> _Exercise brief_: Quote every one of the items below word for word.

------ Task material ------

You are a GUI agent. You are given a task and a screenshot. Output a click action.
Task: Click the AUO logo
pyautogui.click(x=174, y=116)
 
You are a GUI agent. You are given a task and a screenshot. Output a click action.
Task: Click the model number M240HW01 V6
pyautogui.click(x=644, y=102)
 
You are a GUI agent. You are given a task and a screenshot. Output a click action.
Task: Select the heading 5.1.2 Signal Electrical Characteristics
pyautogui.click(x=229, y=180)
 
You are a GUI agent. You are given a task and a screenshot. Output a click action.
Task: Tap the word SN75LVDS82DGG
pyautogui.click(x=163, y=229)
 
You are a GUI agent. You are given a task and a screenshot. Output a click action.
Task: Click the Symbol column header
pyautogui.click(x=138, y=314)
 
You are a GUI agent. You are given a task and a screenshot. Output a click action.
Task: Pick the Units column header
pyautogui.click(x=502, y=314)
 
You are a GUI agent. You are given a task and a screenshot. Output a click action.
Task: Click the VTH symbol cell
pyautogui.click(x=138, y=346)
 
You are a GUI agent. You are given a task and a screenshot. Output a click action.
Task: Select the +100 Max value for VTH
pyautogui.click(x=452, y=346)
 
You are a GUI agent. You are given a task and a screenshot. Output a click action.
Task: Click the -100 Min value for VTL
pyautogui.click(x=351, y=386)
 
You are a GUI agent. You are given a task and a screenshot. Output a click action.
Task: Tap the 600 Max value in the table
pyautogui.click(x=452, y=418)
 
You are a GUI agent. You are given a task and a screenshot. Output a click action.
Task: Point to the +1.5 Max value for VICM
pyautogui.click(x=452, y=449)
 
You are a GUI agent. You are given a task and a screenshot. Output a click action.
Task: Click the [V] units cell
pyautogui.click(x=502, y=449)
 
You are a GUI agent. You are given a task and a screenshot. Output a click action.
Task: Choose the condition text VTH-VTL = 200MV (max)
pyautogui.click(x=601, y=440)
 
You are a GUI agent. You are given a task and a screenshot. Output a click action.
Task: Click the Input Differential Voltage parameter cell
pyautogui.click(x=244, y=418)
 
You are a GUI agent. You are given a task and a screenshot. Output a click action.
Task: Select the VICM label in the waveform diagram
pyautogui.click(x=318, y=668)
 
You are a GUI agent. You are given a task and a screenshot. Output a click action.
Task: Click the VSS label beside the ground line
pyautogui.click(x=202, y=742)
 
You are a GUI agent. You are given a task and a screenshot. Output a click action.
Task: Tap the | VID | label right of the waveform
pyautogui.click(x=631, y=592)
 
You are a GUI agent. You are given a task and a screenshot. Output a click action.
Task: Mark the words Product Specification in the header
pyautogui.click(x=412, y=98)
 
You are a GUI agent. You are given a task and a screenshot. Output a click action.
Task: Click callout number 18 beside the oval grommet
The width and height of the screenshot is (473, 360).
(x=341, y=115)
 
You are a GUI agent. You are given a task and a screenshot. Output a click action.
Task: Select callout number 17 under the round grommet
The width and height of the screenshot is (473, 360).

------

> _Complete output_:
You are a GUI agent. You are given a task and a screenshot. Output a click action.
Task: Click the AUO logo
pyautogui.click(x=174, y=116)
 
You are a GUI agent. You are given a task and a screenshot. Output a click action.
Task: Click the model number M240HW01 V6
pyautogui.click(x=644, y=102)
 
You are a GUI agent. You are given a task and a screenshot. Output a click action.
Task: Select the heading 5.1.2 Signal Electrical Characteristics
pyautogui.click(x=229, y=180)
 
You are a GUI agent. You are given a task and a screenshot. Output a click action.
Task: Tap the word SN75LVDS82DGG
pyautogui.click(x=163, y=229)
 
You are a GUI agent. You are given a task and a screenshot. Output a click action.
Task: Click the Symbol column header
pyautogui.click(x=138, y=314)
 
You are a GUI agent. You are given a task and a screenshot. Output a click action.
Task: Pick the Units column header
pyautogui.click(x=502, y=314)
 
You are a GUI agent. You are given a task and a screenshot. Output a click action.
Task: Click the VTH symbol cell
pyautogui.click(x=138, y=346)
 
You are a GUI agent. You are given a task and a screenshot. Output a click action.
Task: Select the +100 Max value for VTH
pyautogui.click(x=452, y=346)
 
You are a GUI agent. You are given a task and a screenshot. Output a click action.
Task: Click the -100 Min value for VTL
pyautogui.click(x=351, y=386)
 
You are a GUI agent. You are given a task and a screenshot. Output a click action.
Task: Tap the 600 Max value in the table
pyautogui.click(x=452, y=418)
 
You are a GUI agent. You are given a task and a screenshot. Output a click action.
Task: Point to the +1.5 Max value for VICM
pyautogui.click(x=452, y=449)
 
You are a GUI agent. You are given a task and a screenshot. Output a click action.
Task: Click the [V] units cell
pyautogui.click(x=502, y=449)
 
You are a GUI agent. You are given a task and a screenshot. Output a click action.
Task: Choose the condition text VTH-VTL = 200MV (max)
pyautogui.click(x=601, y=440)
 
You are a GUI agent. You are given a task and a screenshot. Output a click action.
Task: Click the Input Differential Voltage parameter cell
pyautogui.click(x=244, y=418)
 
You are a GUI agent. You are given a task and a screenshot. Output a click action.
Task: Select the VICM label in the waveform diagram
pyautogui.click(x=318, y=668)
 
You are a GUI agent. You are given a task and a screenshot. Output a click action.
Task: Click the VSS label beside the ground line
pyautogui.click(x=202, y=742)
 
You are a GUI agent. You are given a task and a screenshot. Output a click action.
Task: Tap the | VID | label right of the waveform
pyautogui.click(x=631, y=592)
 
You are a GUI agent. You are given a task and a screenshot. Output a click action.
Task: Mark the words Product Specification in the header
pyautogui.click(x=412, y=98)
 
You are a GUI agent. You are given a task and a screenshot. Output a click action.
Task: Click callout number 18 beside the oval grommet
The width and height of the screenshot is (473, 360).
(x=341, y=115)
 
You are a GUI agent. You are given a task and a screenshot. Output a click action.
Task: Select callout number 17 under the round grommet
The width and height of the screenshot is (473, 360).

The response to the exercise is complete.